FTP connections do not support MFA currently. Users will have to use SFTP or the workspace portal.
# Requiring Multi-factor Authentication
Administrators can require users to set up multi-factor authentication before viewing their workspace. When multi-factor authentication is required, users without multi-factor authentication set up will be redirected to the multi-factor authentication setup page when attempting to log in.
To require users to setup multi-factor authentication before logging in, go to the user edit page in the management portal and check the Require multi-factor authentication checkbox.
# Setting Up Multi-factor Authentication
To set up multi-factor authentication, log in to the workspace portal, and click on Settings in the navigation bar. Scroll down to the Two-factor authentication section and click on Enable two-factor authentication.
Using an authenticator application on your phone, scan the QR code which appears. A new application will be added to the authenticator application with the label that was specified in
otp_issuer. Enter the 6 digit passcode that is shown on the authenticator application in to the input field and click continue. You will now be required to retrieve a passcode from the authenticator application each time you log in.
After setting up multi-factor authentication, you will be prompted to download a set of recovery codes. It is recommended that you download these codes and store them in safe location. These codes can be used to log in to your account in case you loose access to the device with the authenticator application.

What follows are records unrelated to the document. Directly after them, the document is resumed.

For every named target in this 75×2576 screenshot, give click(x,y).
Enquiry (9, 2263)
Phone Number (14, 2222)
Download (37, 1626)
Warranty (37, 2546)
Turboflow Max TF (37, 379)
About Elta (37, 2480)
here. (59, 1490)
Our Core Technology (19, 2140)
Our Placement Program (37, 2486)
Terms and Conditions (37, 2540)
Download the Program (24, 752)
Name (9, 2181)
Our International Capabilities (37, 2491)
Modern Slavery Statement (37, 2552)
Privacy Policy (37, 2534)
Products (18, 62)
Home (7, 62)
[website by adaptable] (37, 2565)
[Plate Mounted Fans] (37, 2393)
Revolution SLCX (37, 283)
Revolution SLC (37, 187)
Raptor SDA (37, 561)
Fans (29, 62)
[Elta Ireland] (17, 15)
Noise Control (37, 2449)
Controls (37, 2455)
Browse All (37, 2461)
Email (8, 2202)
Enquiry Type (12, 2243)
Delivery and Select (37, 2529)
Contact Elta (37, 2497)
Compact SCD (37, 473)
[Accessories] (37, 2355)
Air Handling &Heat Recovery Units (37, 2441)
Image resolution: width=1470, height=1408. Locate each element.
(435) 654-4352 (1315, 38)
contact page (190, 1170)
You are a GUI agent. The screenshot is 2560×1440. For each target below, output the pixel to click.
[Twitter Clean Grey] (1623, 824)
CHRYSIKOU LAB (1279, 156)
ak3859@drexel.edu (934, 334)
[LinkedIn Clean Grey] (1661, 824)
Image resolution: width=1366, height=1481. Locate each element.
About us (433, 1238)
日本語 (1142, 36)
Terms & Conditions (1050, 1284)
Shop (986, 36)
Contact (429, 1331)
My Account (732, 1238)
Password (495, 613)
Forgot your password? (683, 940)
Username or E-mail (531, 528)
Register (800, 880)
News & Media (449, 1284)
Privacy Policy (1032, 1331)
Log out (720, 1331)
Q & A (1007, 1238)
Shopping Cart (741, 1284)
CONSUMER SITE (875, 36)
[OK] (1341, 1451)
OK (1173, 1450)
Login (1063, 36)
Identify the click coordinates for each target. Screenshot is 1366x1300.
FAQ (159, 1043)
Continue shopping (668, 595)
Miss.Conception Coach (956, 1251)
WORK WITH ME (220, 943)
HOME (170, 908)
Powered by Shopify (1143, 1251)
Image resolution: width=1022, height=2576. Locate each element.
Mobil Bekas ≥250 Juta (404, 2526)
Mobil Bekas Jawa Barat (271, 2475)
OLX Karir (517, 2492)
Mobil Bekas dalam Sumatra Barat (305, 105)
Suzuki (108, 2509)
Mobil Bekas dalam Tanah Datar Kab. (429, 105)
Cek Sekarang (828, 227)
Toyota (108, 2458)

# Disable Multi-factor Authentication
Users may disable multi-factor authentication at any time by clicking on the Settings in the workspace portal navigation bar and then clicking Disable multi-factor authentication in the multi-factor Authentication section.
If a user is not able to login due to multi-factor authentication they must contact an administrator and request that they disable the multi-factor Authentication configuration for them. To do this, an administrator must log in to the management portal and click Disable multi-factor Authentication on the user edit page.